(DATA TO EXAMINE begins)

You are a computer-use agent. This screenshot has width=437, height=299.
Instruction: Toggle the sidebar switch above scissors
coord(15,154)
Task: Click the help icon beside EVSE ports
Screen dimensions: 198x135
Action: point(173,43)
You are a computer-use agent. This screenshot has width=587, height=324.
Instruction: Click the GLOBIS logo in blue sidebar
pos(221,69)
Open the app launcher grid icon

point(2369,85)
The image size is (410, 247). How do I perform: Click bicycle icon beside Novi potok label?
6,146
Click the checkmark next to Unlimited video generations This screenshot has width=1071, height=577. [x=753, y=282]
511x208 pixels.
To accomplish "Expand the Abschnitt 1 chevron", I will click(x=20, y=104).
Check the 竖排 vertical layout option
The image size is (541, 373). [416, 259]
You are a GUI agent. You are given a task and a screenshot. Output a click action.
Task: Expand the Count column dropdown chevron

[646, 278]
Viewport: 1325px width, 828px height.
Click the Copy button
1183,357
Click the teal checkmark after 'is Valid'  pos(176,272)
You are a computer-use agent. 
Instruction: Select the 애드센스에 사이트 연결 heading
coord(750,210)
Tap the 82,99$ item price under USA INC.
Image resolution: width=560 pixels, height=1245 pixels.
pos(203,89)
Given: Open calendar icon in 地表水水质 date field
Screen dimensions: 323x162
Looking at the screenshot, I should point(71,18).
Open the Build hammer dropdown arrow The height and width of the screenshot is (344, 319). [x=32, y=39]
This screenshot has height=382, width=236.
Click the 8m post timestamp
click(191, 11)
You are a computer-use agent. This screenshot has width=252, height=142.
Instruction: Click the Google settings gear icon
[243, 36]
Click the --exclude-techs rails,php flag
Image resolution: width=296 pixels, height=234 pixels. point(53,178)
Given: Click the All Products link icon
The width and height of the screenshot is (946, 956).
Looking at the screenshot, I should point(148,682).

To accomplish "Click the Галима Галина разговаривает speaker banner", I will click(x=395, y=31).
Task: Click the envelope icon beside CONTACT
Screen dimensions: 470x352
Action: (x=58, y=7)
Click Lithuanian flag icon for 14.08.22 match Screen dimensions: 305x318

(DATA TO EXAMINE ends)

*TASK*
Where does the string "accomplish" appear in the records above? Return every line that holds it.

*ANSWER TO THIS EXERCISE*
To accomplish "Expand the Abschnitt 1 chevron", I will click(x=20, y=104).
To accomplish "Click the Галима Галина разговаривает speaker banner", I will click(x=395, y=31).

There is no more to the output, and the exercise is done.